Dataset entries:
_ _ _
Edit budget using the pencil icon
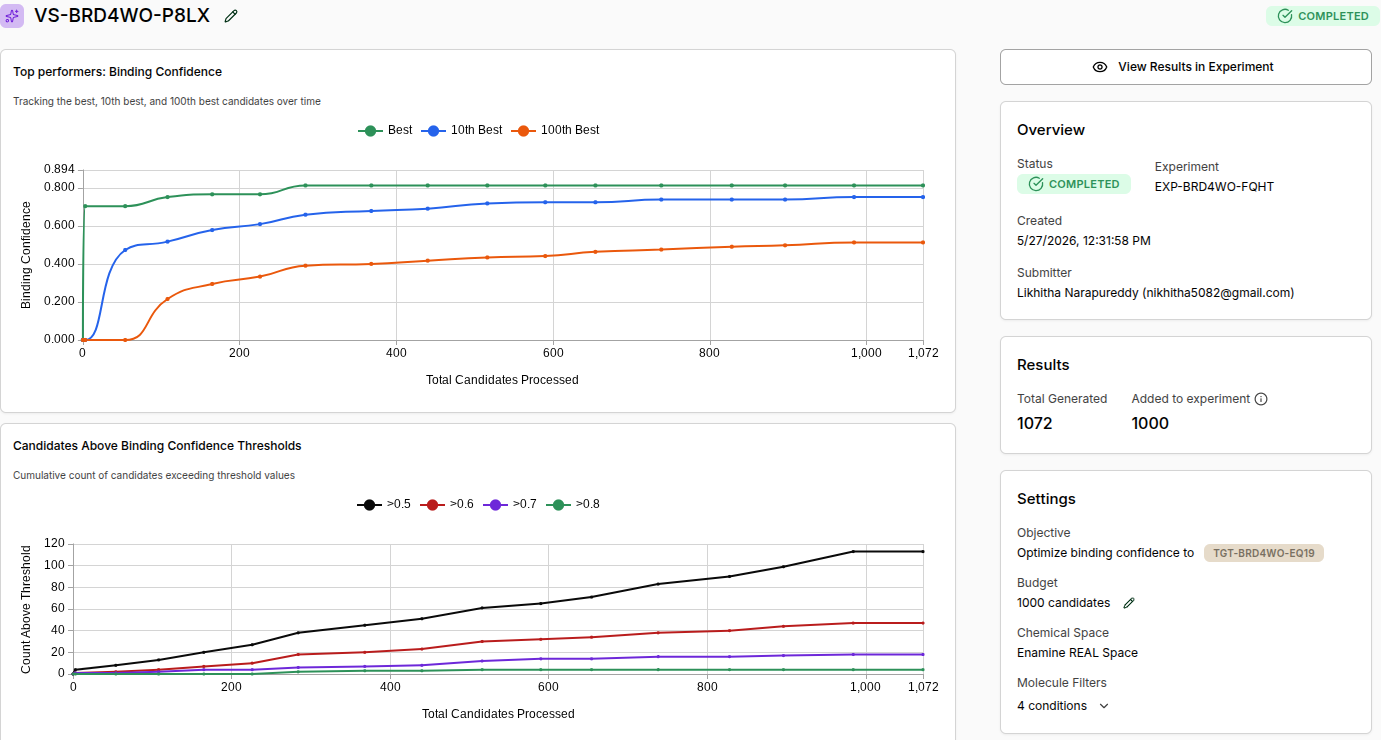 point(1130,603)
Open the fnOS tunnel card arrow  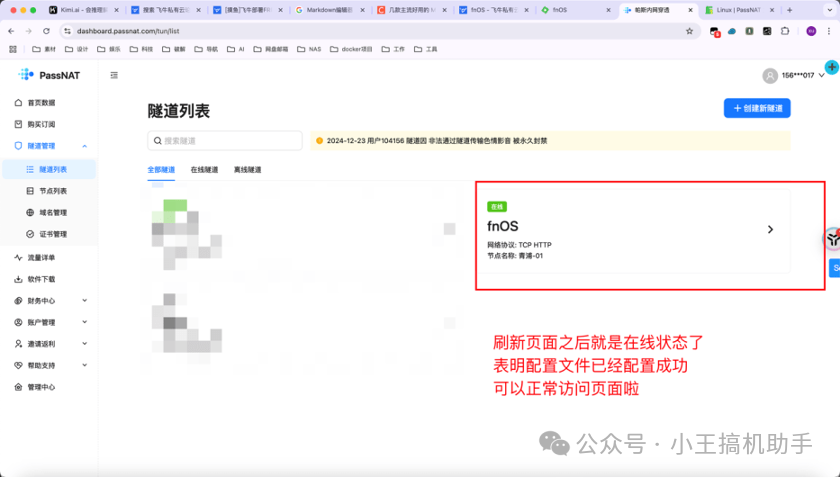(770, 229)
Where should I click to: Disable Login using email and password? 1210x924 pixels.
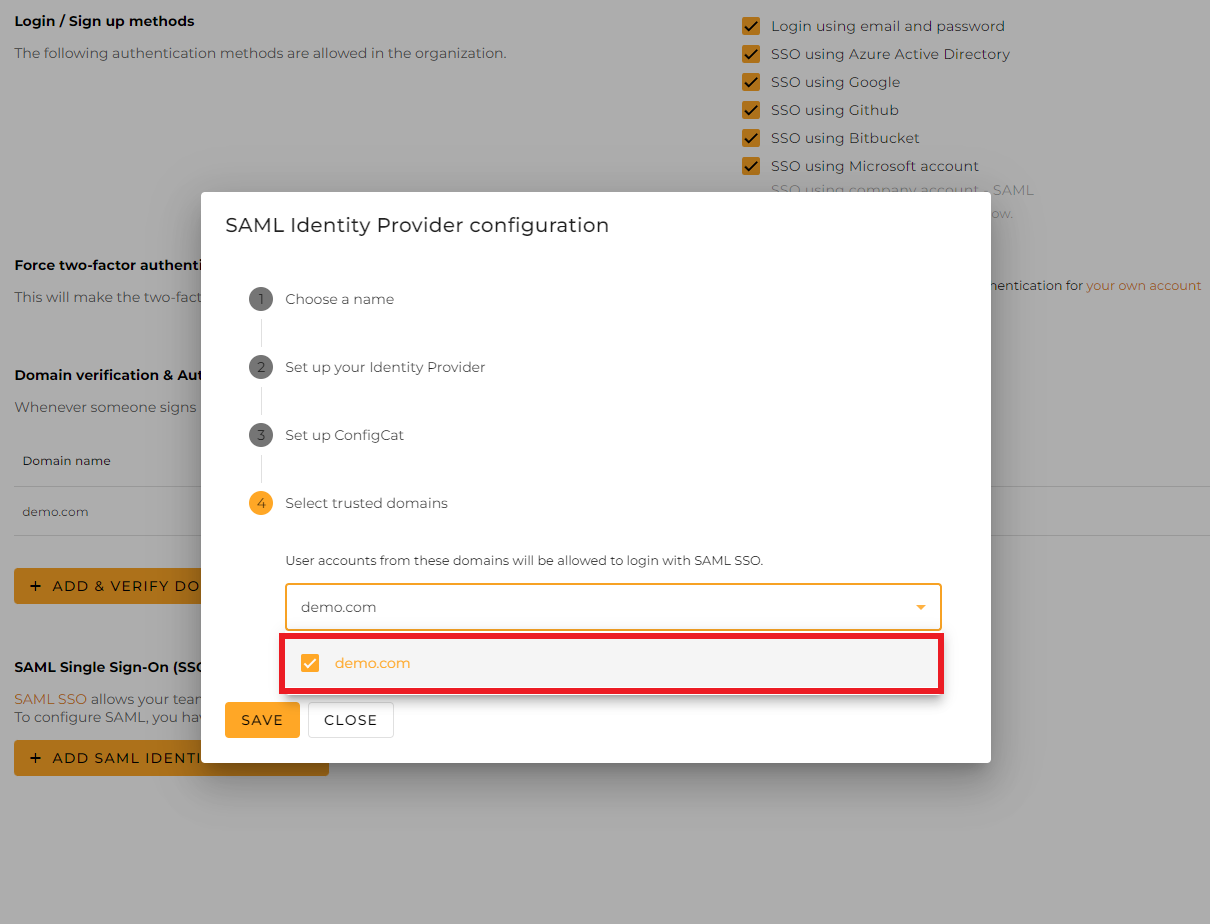(x=751, y=26)
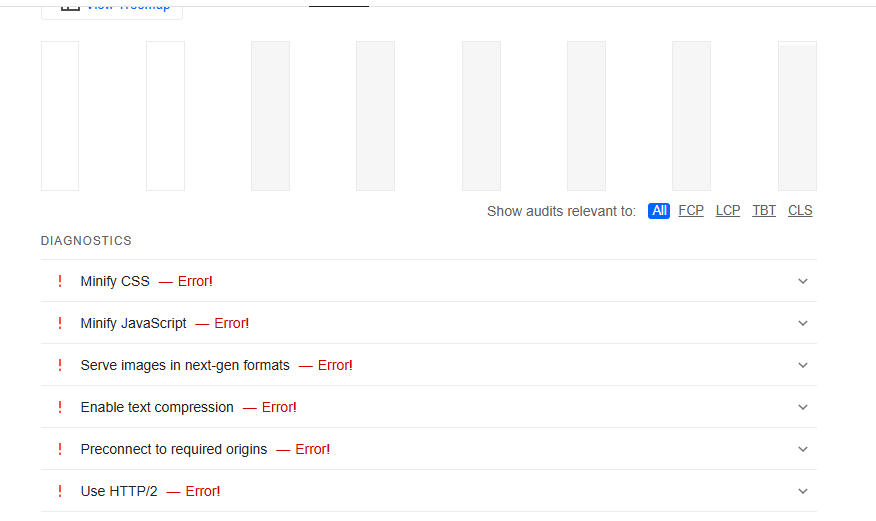Click the warning icon for next-gen image formats

(x=60, y=365)
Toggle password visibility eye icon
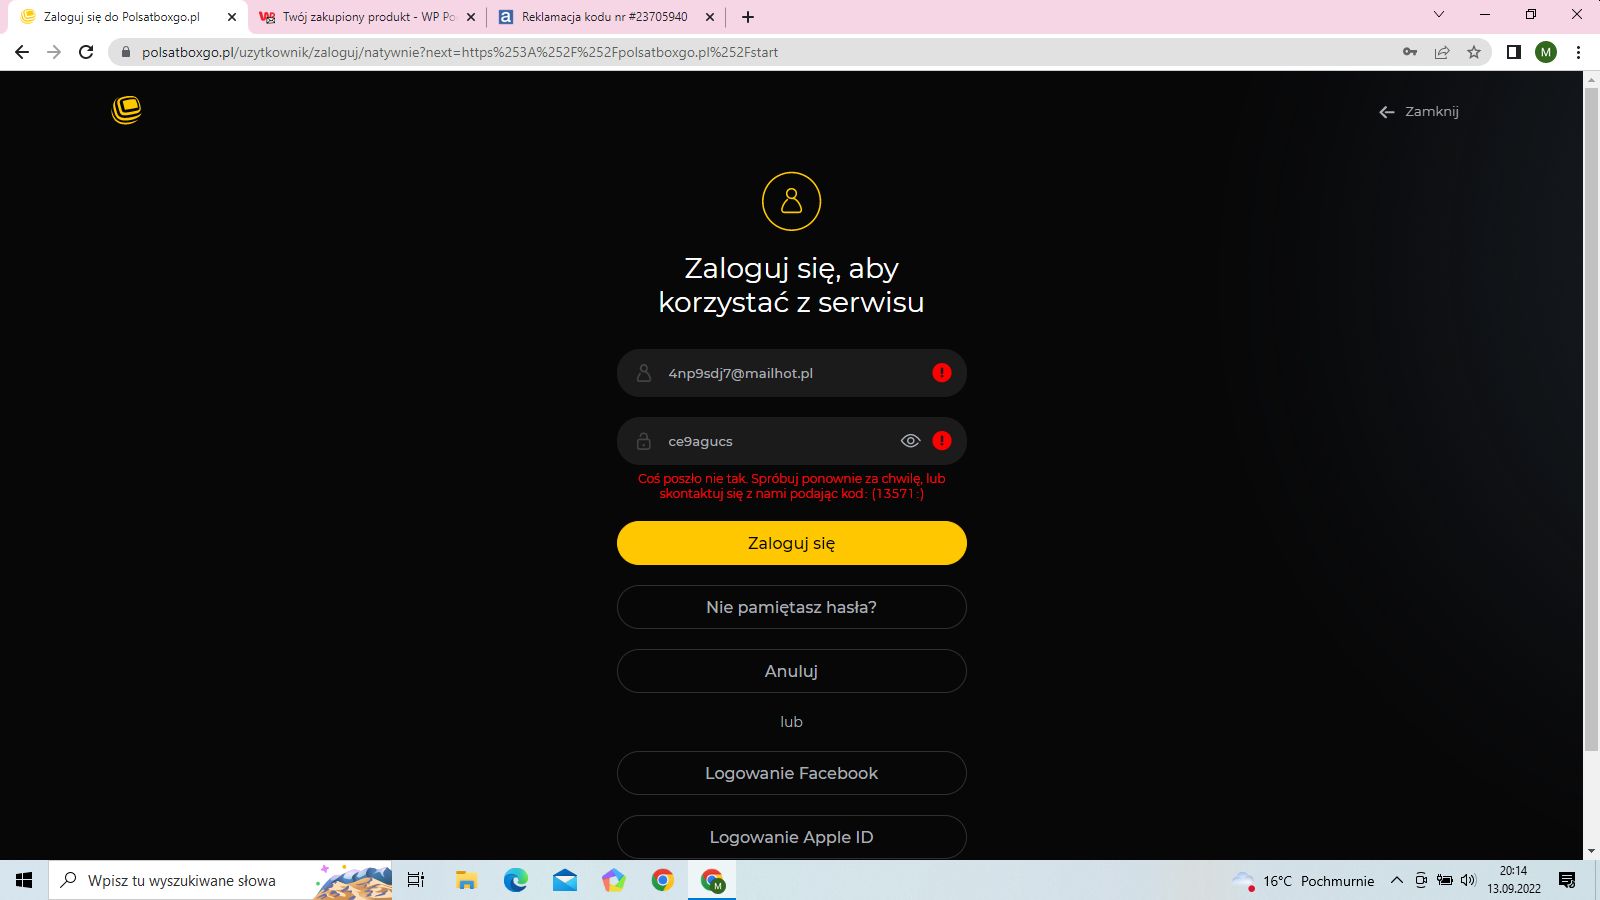This screenshot has height=900, width=1600. click(x=910, y=441)
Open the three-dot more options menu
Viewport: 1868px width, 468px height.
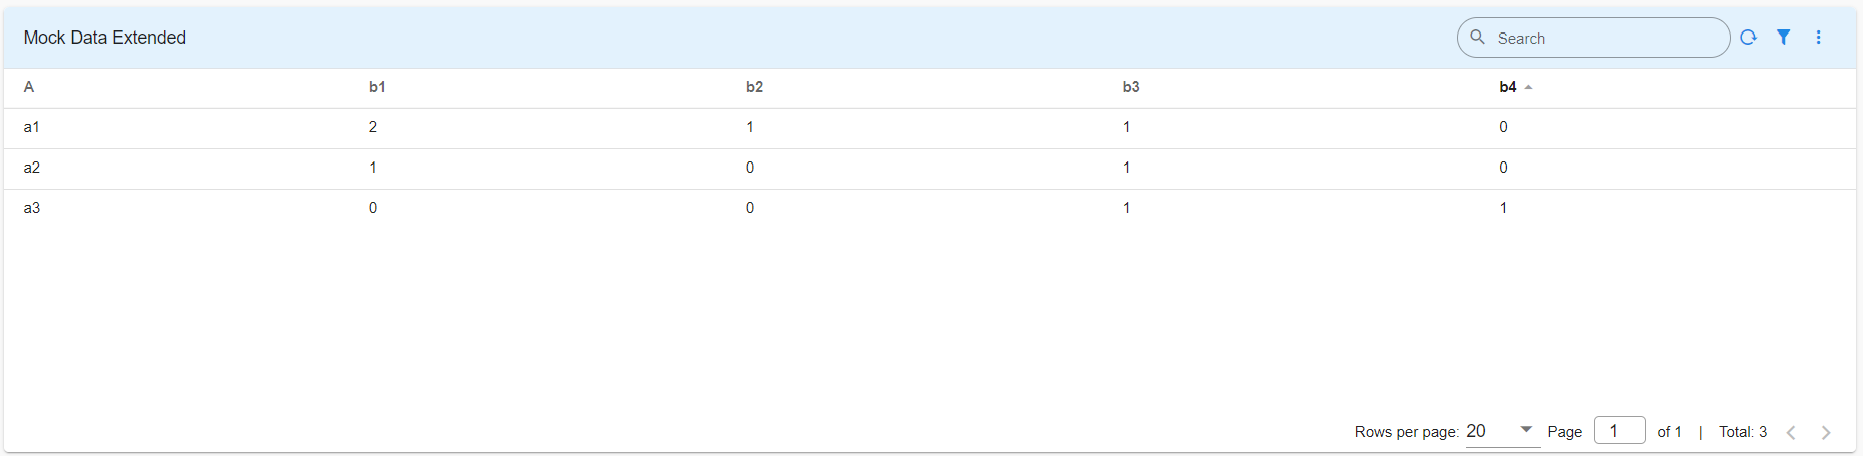coord(1818,38)
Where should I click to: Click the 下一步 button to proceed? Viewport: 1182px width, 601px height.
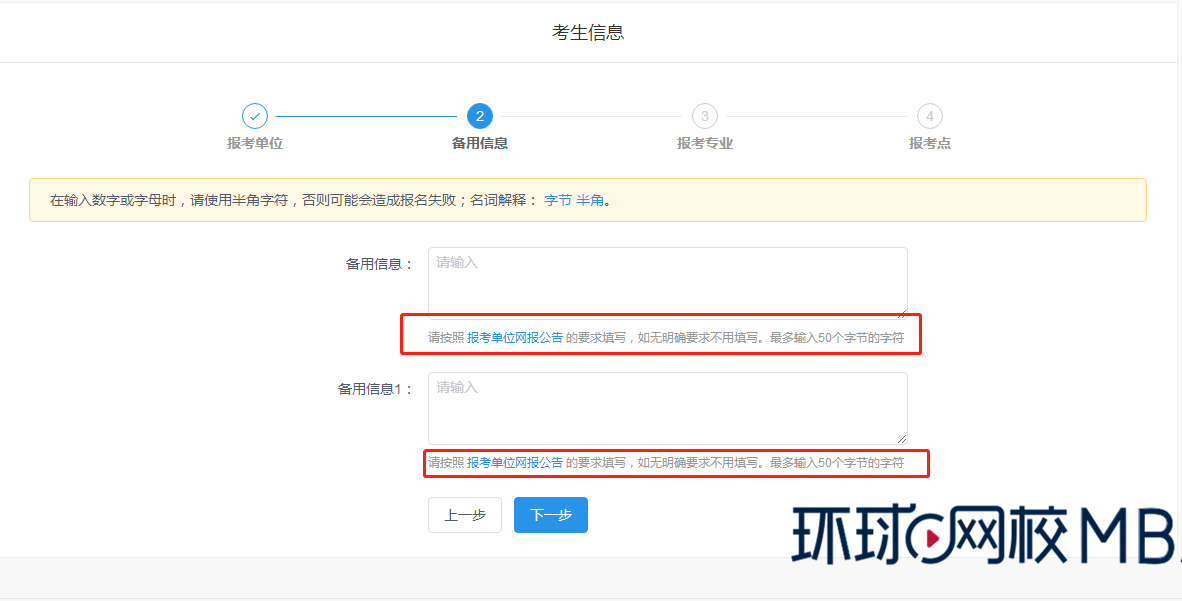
_ _ _
■ WHAT IS REQUIRED ■
The response must restate exactly the lines from the one containing "Open the three-dot more options menu" through the end of the records above and must leave out all pictures.

■ WRITTEN RESPONSE ■
Open the three-dot more options menu
Viewport: 1868px width, 468px height.
coord(1818,38)
Where should I click to: Click the 下一步 button to proceed? Viewport: 1182px width, 601px height.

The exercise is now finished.